● How to complete this task: Here are the records. Write out exactly the lines between the one holding "Screen dimensions: 1472x812" and the one holding "Click the George", inclusive.

Stored data entries
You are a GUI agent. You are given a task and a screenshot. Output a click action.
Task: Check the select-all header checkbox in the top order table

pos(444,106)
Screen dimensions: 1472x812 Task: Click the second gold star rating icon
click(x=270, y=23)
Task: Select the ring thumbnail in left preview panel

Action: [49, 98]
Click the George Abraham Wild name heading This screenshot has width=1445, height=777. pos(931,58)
---
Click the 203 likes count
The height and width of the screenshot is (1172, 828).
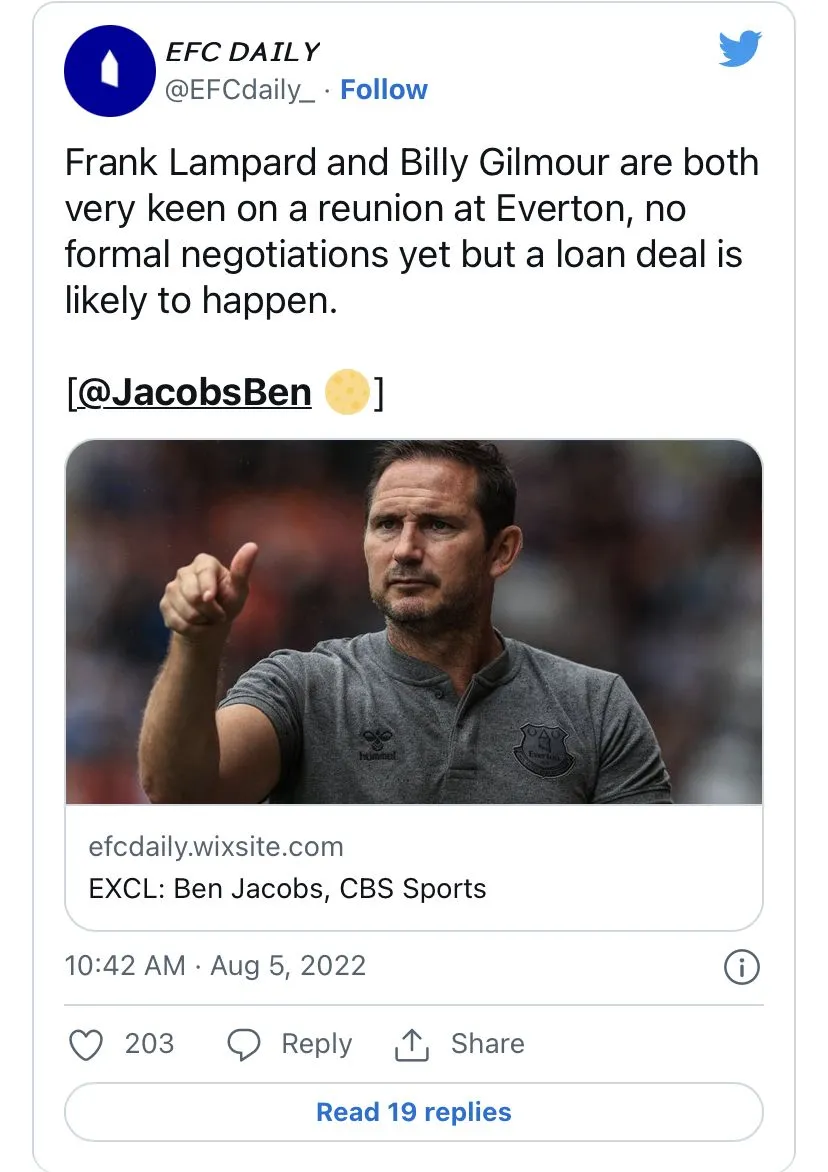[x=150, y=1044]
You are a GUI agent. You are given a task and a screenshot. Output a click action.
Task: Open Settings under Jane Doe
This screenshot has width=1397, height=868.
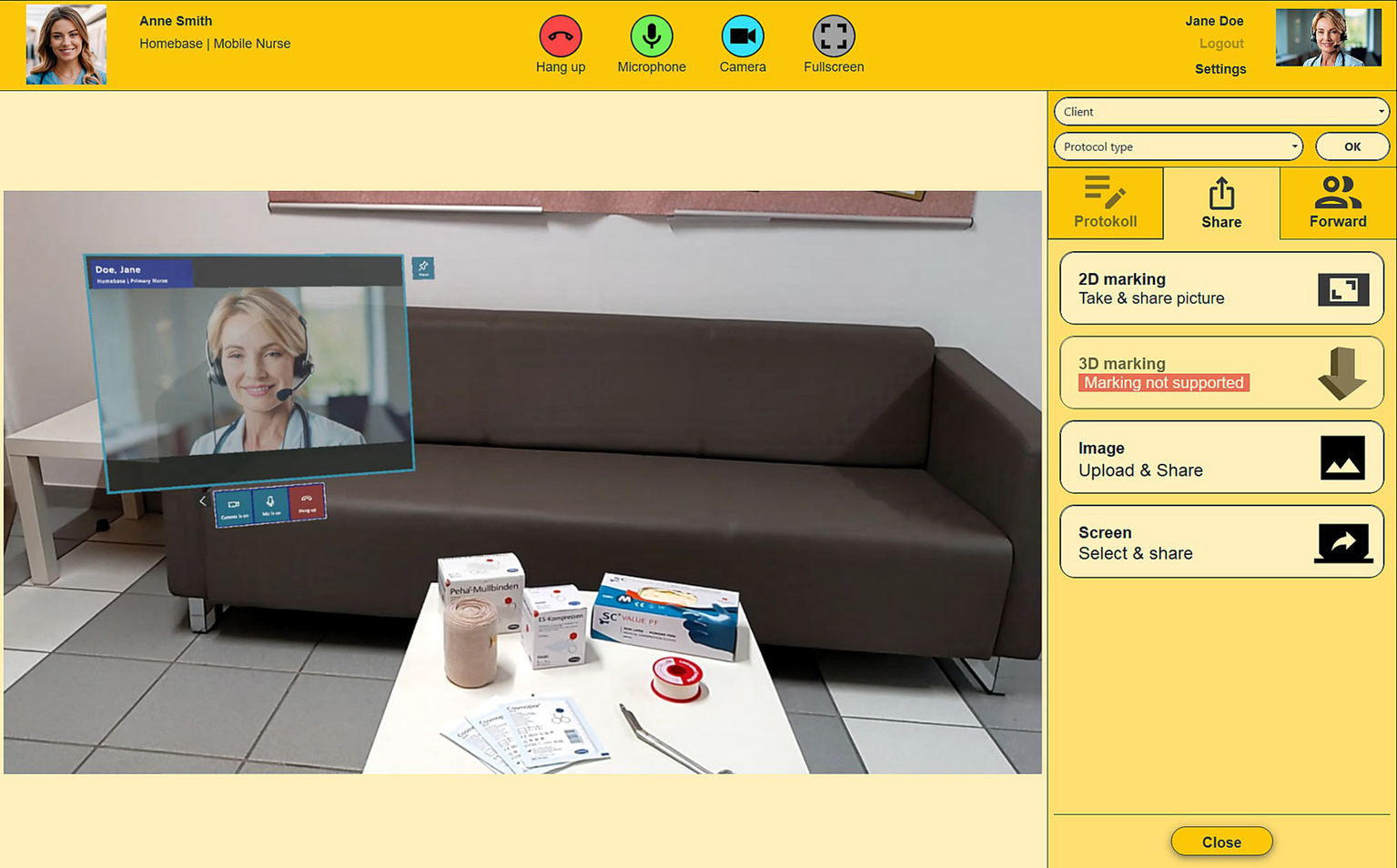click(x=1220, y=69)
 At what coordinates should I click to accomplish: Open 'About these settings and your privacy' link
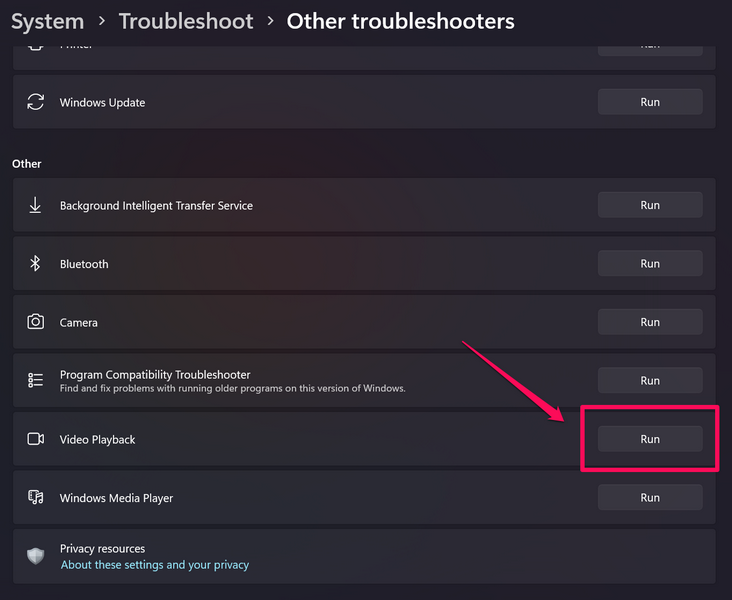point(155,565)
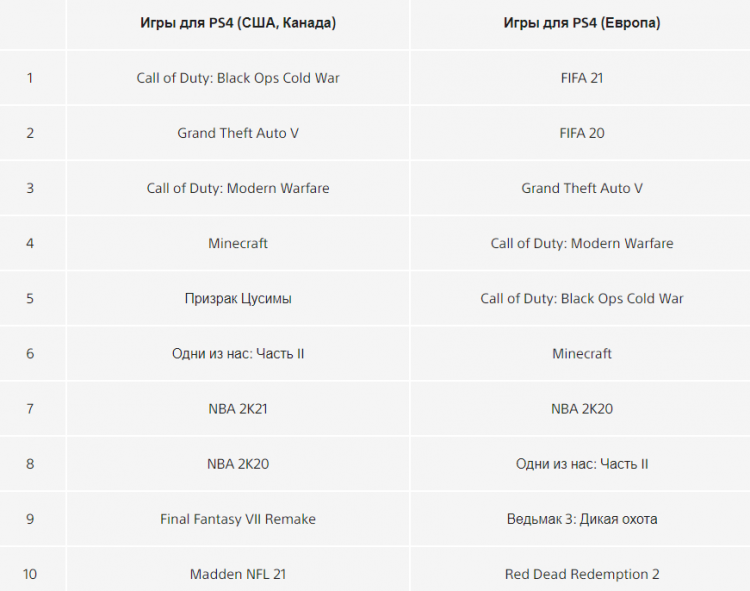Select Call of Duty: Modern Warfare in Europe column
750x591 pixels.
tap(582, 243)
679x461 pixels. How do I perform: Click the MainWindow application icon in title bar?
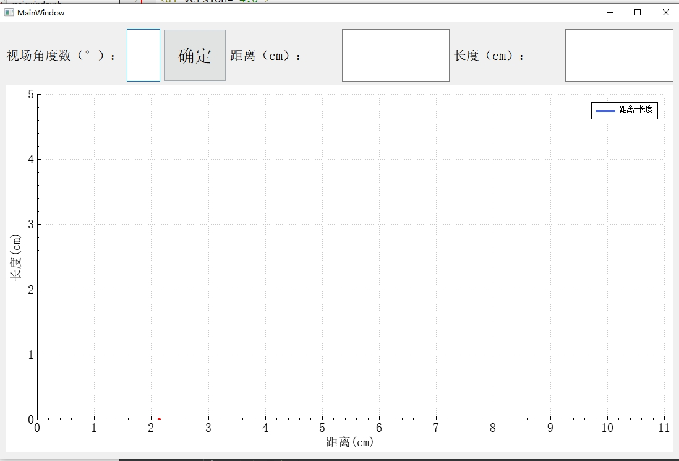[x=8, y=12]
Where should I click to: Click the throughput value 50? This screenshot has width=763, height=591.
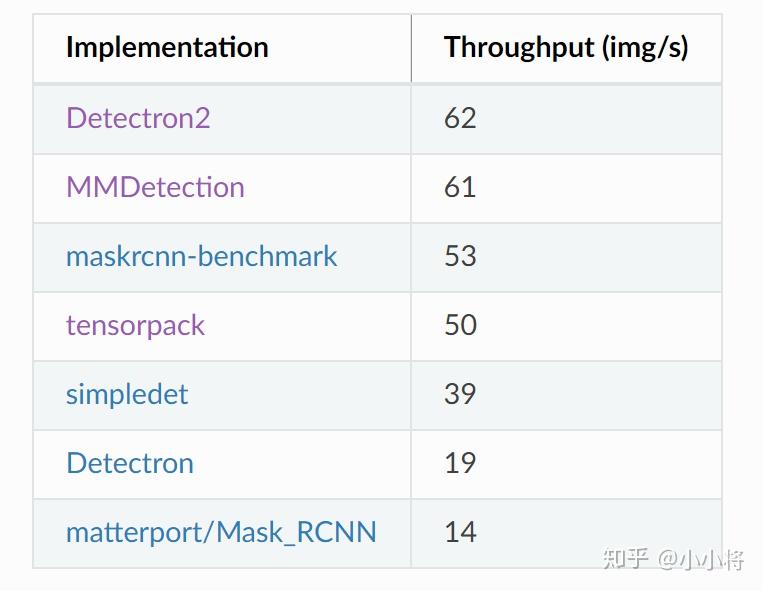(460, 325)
--
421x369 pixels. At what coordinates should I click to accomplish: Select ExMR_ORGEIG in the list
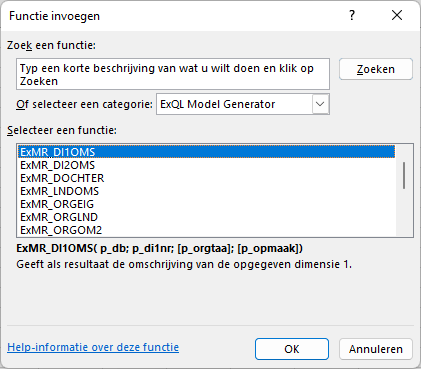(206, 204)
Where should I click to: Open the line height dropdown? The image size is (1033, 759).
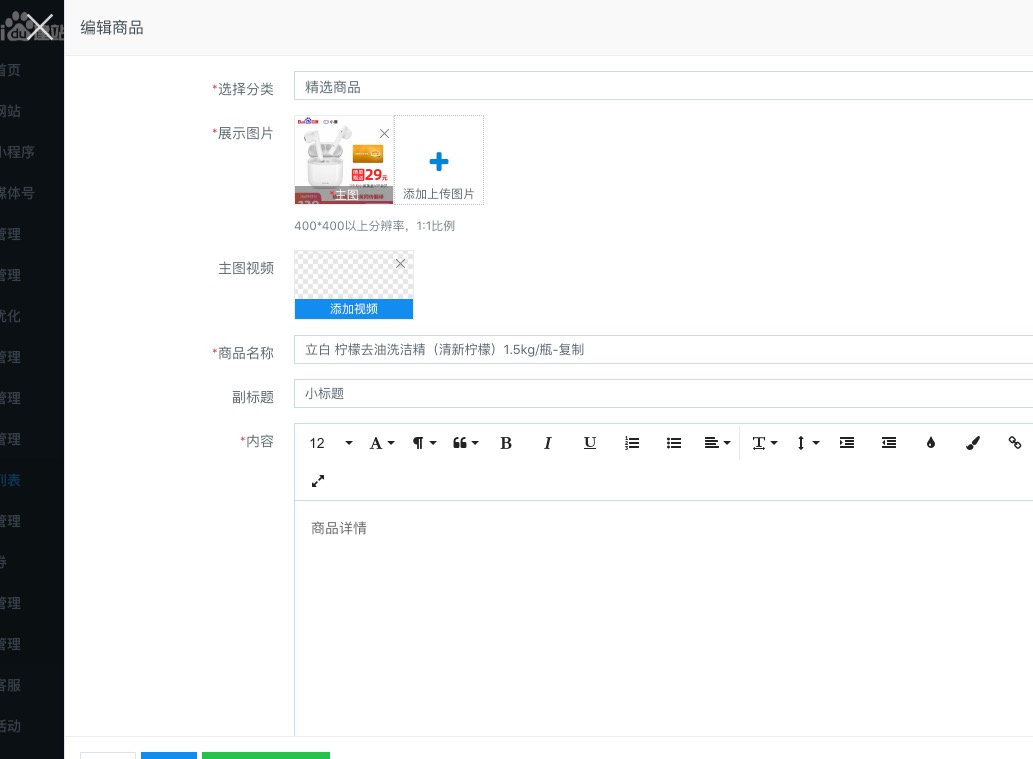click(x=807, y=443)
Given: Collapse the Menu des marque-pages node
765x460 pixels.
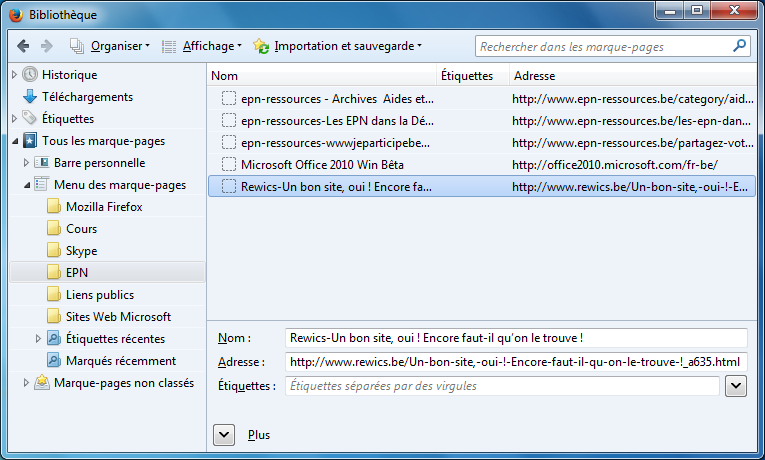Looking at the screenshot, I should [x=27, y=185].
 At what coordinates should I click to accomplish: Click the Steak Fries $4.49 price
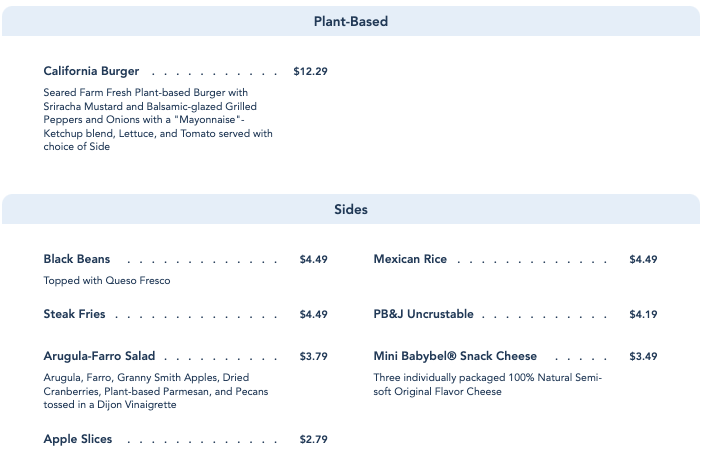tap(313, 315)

● Written answer:
Screen dimensions: 1472x812 Task: Click the second gold star rating icon
click(x=270, y=23)
Task: Select the ring thumbnail in left preview panel

Action: [49, 98]
Click the George Abraham Wild name heading This screenshot has width=1445, height=777. pos(931,58)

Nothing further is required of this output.